* Input material

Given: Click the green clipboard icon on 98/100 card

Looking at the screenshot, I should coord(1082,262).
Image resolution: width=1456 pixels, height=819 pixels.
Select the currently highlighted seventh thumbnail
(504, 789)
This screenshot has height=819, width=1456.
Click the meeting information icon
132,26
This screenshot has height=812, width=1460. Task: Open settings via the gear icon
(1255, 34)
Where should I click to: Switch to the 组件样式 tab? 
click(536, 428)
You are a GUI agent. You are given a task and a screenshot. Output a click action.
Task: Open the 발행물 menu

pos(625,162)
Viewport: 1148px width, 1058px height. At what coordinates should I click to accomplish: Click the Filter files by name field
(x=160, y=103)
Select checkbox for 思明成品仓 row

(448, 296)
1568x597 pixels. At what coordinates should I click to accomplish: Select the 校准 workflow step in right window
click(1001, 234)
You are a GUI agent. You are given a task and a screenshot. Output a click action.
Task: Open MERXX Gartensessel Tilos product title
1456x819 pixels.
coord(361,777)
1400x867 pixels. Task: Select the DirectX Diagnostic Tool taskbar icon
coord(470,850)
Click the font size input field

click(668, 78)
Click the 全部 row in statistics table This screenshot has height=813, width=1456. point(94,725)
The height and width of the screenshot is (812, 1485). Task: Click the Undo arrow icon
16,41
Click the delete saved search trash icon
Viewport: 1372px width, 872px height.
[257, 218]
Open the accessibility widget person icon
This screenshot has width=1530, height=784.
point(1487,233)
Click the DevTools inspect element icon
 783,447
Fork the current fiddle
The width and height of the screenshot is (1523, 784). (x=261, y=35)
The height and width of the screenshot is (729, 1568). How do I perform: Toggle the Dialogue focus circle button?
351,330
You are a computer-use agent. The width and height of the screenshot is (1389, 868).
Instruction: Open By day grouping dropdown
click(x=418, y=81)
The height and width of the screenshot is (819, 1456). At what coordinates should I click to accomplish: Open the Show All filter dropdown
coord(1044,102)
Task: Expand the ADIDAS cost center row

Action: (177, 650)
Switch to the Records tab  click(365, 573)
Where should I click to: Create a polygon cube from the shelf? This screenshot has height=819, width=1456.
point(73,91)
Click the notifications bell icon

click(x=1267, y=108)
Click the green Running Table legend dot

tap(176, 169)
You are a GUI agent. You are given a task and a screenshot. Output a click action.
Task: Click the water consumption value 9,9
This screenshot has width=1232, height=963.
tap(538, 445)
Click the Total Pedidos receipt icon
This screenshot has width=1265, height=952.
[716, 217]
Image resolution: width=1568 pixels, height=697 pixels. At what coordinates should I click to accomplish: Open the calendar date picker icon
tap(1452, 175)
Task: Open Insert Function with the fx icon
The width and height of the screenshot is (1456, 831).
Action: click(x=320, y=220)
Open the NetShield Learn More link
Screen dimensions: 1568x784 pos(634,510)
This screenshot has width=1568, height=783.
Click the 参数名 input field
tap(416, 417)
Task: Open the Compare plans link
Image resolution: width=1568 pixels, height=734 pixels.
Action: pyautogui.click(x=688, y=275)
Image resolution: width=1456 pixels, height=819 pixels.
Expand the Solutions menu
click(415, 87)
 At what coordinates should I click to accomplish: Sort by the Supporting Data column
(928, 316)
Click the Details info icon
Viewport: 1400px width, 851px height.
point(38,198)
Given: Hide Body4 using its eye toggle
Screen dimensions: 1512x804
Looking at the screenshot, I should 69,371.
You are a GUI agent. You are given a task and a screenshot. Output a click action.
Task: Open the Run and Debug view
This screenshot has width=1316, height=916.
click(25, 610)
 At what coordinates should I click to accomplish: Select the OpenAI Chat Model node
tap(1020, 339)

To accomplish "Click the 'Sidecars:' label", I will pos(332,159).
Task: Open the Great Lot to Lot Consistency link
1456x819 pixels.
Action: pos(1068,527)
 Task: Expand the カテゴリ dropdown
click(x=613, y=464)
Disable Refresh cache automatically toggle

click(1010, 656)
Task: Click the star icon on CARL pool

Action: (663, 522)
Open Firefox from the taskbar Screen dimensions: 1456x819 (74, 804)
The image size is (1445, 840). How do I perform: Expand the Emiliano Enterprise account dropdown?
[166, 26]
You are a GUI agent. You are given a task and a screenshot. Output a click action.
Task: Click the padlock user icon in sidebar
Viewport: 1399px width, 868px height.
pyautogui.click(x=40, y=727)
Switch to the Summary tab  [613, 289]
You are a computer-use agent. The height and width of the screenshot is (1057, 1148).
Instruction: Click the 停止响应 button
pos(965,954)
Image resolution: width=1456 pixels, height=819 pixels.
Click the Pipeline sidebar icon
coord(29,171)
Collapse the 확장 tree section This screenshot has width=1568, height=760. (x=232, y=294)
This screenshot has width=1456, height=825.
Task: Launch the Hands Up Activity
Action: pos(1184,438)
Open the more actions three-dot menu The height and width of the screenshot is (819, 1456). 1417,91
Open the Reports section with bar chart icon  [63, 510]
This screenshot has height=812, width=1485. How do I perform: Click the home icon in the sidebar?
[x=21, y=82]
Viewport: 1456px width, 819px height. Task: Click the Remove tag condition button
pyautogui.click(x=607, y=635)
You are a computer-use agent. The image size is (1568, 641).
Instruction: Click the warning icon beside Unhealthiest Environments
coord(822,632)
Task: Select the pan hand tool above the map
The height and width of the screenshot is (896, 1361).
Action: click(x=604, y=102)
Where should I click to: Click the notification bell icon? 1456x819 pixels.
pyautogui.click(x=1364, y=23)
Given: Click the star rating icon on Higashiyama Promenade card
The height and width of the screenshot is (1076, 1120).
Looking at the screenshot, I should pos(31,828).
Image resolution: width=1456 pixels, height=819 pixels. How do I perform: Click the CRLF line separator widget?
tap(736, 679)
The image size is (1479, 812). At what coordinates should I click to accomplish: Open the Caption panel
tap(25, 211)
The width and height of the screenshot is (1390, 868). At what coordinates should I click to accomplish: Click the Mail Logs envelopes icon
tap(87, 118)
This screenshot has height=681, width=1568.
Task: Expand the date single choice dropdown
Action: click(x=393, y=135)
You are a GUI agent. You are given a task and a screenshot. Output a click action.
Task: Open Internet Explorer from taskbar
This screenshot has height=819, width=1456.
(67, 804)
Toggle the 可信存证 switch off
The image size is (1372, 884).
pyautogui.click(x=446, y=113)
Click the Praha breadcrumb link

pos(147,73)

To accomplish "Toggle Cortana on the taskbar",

* Prompt
Set every record down again exactly as written.

* Solution to the exercise
Given: Click the green clipboard icon on 98/100 card

Looking at the screenshot, I should coord(1082,262).
Image resolution: width=1456 pixels, height=819 pixels.
Select the currently highlighted seventh thumbnail
(504, 789)
This screenshot has height=819, width=1456.
Click the meeting information icon
132,26
This screenshot has height=812, width=1460. Task: Open settings via the gear icon
(1255, 34)
Where should I click to: Switch to the 组件样式 tab? 
click(536, 428)
You are a GUI agent. You are given a task and a screenshot. Output a click action.
Task: Open the 발행물 menu

pos(625,162)
Viewport: 1148px width, 1058px height. At what coordinates should I click to accomplish: Click the Filter files by name field
(x=160, y=103)
Select checkbox for 思明成品仓 row

(448, 296)
1568x597 pixels. At what coordinates should I click to accomplish: Select the 校准 workflow step in right window
click(1001, 234)
You are a GUI agent. You are given a task and a screenshot. Output a click action.
Task: Open MERXX Gartensessel Tilos product title
1456x819 pixels.
coord(361,777)
1400x867 pixels. Task: Select the DirectX Diagnostic Tool taskbar icon
coord(470,850)
Click the font size input field

click(668, 78)
Click the 全部 row in statistics table This screenshot has height=813, width=1456. point(94,725)
The height and width of the screenshot is (812, 1485). Task: Click the Undo arrow icon
16,41
Click the delete saved search trash icon
Viewport: 1372px width, 872px height.
[257, 218]
Open the accessibility widget person icon
This screenshot has width=1530, height=784.
point(1487,233)
Click the DevTools inspect element icon
 783,447
Fork the current fiddle
The width and height of the screenshot is (1523, 784). (x=261, y=35)
The height and width of the screenshot is (729, 1568). How do I perform: Toggle the Dialogue focus circle button?
351,330
You are a computer-use agent. The width and height of the screenshot is (1389, 868).
Instruction: Open By day grouping dropdown
click(x=418, y=81)
The height and width of the screenshot is (819, 1456). At what coordinates should I click to accomplish: Open the Show All filter dropdown
coord(1044,102)
Task: Expand the ADIDAS cost center row

Action: (177, 650)
Switch to the Records tab  click(365, 573)
Where should I click to: Create a polygon cube from the shelf? This screenshot has height=819, width=1456.
point(73,91)
Click the notifications bell icon

click(x=1267, y=108)
Click the green Running Table legend dot

tap(176, 169)
You are a GUI agent. You are given a task and a screenshot. Output a click action.
Task: Click the water consumption value 9,9
This screenshot has width=1232, height=963.
tap(538, 445)
Click the Total Pedidos receipt icon
This screenshot has width=1265, height=952.
[716, 217]
Image resolution: width=1568 pixels, height=697 pixels. At what coordinates should I click to accomplish: Open the calendar date picker icon
tap(1452, 175)
Task: Open Insert Function with the fx icon
The width and height of the screenshot is (1456, 831).
Action: click(x=320, y=220)
Open the NetShield Learn More link
Screen dimensions: 1568x784 pos(634,510)
This screenshot has width=1568, height=783.
Click the 参数名 input field
tap(416, 417)
Task: Open the Compare plans link
Image resolution: width=1568 pixels, height=734 pixels.
Action: pyautogui.click(x=688, y=275)
Image resolution: width=1456 pixels, height=819 pixels.
Expand the Solutions menu
click(415, 87)
 At what coordinates should I click to accomplish: Sort by the Supporting Data column
(928, 316)
Click the Details info icon
Viewport: 1400px width, 851px height.
point(38,198)
Given: Hide Body4 using its eye toggle
Screen dimensions: 1512x804
Looking at the screenshot, I should 69,371.
You are a GUI agent. You are given a task and a screenshot. Output a click action.
Task: Open the Run and Debug view
This screenshot has width=1316, height=916.
click(25, 610)
 At what coordinates should I click to accomplish: Select the OpenAI Chat Model node
tap(1020, 339)

To accomplish "Click the 'Sidecars:' label", I will pos(332,159).
Task: Open the Great Lot to Lot Consistency link
1456x819 pixels.
Action: pos(1068,527)
 Task: Expand the カテゴリ dropdown
click(x=613, y=464)
Disable Refresh cache automatically toggle

click(1010, 656)
Task: Click the star icon on CARL pool

Action: (663, 522)
Open Firefox from the taskbar Screen dimensions: 1456x819 (74, 804)
The image size is (1445, 840). How do I perform: Expand the Emiliano Enterprise account dropdown?
[166, 26]
You are a GUI agent. You are given a task and a screenshot. Output a click action.
Task: Click the padlock user icon in sidebar
Viewport: 1399px width, 868px height.
pyautogui.click(x=40, y=727)
Switch to the Summary tab  [613, 289]
You are a computer-use agent. The height and width of the screenshot is (1057, 1148).
Instruction: Click the 停止响应 button
pos(965,954)
Image resolution: width=1456 pixels, height=819 pixels.
Click the Pipeline sidebar icon
coord(29,171)
Collapse the 확장 tree section This screenshot has width=1568, height=760. (x=232, y=294)
This screenshot has width=1456, height=825.
Task: Launch the Hands Up Activity
Action: pos(1184,438)
Open the more actions three-dot menu The height and width of the screenshot is (819, 1456). 1417,91
Open the Reports section with bar chart icon  [63, 510]
This screenshot has height=812, width=1485. How do I perform: Click the home icon in the sidebar?
[x=21, y=82]
Viewport: 1456px width, 819px height. Task: Click the Remove tag condition button
pyautogui.click(x=607, y=635)
You are a computer-use agent. The image size is (1568, 641).
Instruction: Click the warning icon beside Unhealthiest Environments
coord(822,632)
Task: Select the pan hand tool above the map
The height and width of the screenshot is (896, 1361).
Action: click(x=604, y=102)
Where should I click to: Click the notification bell icon? 1456x819 pixels.
pyautogui.click(x=1364, y=23)
Given: Click the star rating icon on Higashiyama Promenade card
The height and width of the screenshot is (1076, 1120).
Looking at the screenshot, I should pos(31,828).
Image resolution: width=1456 pixels, height=819 pixels. How do I perform: Click the CRLF line separator widget?
tap(736, 679)
The image size is (1479, 812). At what coordinates should I click to accomplish: Open the Caption panel
tap(25, 211)
The width and height of the screenshot is (1390, 868). At what coordinates should I click to accomplish: Click the Mail Logs envelopes icon
tap(87, 118)
This screenshot has height=681, width=1568.
Task: Expand the date single choice dropdown
Action: click(x=393, y=135)
You are a GUI agent. You are given a task and a screenshot. Output a click action.
Task: Open Internet Explorer from taskbar
This screenshot has height=819, width=1456.
(67, 804)
Toggle the 可信存证 switch off
The image size is (1372, 884).
pyautogui.click(x=446, y=113)
Click the Praha breadcrumb link

pos(147,73)

To accomplish "Toggle Cortana on the taskbar",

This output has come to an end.